You can also include the flags --JECup or --JECdown to use JEC shifted samples instead of nominal. It is recommended to not include all of the MC events, as there are probably more than you need. Training will be fine if you have at least 10K events per region.

  1. After you have your datasets (named ttbar_17_mc.rppt and singleLep_17_data.root), you can run training on the dataset. Let's say that you have boundaries of NJ = {4,5,6+} and NB = {2,3+}, then you can use the naming,

     python train_abcdnn.py -y 2017 -s ttbar_17_mc.root -t singleLep_17_data.root -m model_17 -d nJ6pnB3p 
    

There is an argument available for --hpo for hyper parameter optimization, but this is not recommended as the optimization does not converge. The flag --randomize will choose a different seed for the RNG. The flags -m refer to the model name you will see contained in Results/ and -d refers to the postfix of the discriminator you would add to an ABCDnn ntuple.

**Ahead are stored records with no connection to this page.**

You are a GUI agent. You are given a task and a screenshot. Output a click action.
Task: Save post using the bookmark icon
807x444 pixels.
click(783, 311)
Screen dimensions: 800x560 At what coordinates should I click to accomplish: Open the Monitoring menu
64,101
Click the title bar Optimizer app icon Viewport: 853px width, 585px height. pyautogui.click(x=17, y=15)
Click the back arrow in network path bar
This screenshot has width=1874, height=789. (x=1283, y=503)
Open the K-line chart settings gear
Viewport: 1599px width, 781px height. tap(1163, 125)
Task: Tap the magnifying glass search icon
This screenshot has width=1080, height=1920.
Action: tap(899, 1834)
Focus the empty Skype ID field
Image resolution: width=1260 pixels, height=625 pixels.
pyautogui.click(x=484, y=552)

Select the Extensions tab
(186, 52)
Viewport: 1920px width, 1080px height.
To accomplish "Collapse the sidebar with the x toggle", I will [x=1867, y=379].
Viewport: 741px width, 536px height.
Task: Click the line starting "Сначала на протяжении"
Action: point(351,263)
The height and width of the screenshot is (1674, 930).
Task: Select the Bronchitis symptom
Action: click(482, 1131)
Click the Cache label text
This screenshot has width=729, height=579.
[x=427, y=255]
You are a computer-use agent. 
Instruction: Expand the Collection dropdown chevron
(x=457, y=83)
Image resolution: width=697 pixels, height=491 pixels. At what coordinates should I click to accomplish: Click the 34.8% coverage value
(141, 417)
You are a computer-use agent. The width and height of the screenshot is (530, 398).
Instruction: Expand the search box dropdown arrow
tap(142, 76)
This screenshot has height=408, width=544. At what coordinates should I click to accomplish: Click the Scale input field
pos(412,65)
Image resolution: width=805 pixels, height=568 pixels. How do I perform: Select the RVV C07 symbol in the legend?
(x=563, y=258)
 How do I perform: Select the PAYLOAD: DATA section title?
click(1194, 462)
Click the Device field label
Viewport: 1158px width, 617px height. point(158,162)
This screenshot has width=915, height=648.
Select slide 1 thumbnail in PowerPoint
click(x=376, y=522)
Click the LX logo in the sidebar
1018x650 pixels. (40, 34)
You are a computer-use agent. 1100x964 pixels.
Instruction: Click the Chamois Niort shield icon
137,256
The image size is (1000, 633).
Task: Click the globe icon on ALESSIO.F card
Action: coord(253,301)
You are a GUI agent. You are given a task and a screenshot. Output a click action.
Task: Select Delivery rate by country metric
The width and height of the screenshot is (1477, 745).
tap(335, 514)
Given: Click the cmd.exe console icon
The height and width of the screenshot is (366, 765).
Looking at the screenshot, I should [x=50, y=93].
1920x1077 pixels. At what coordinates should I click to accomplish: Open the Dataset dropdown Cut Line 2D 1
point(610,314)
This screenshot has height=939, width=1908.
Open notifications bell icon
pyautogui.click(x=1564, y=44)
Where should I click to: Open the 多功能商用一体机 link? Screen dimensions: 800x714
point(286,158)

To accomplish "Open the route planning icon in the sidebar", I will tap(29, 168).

  1. After training, you want to check which model to retain at a given epoch:

     python plot_training -s ttbar_17_mc.root -t singleLep_17_data.root -m model_17
    

After training, you will have two .gif files in Results/ that you can view to see the model performance at each monitored epoch. The recommended way to view is to xrdcp to EOS and view through a GUI interface like SWAN if no in-terminal tools are available for viewing directly. After selecting a model at a given epoch to retain, manually change the name of model_17_EPOCH###.data-00000-of-00001 to model_17.data-0000-of-00001 and model_17_EPOCH###.index to model_17.index as the application script automatically chooses the model without the epoch postfix.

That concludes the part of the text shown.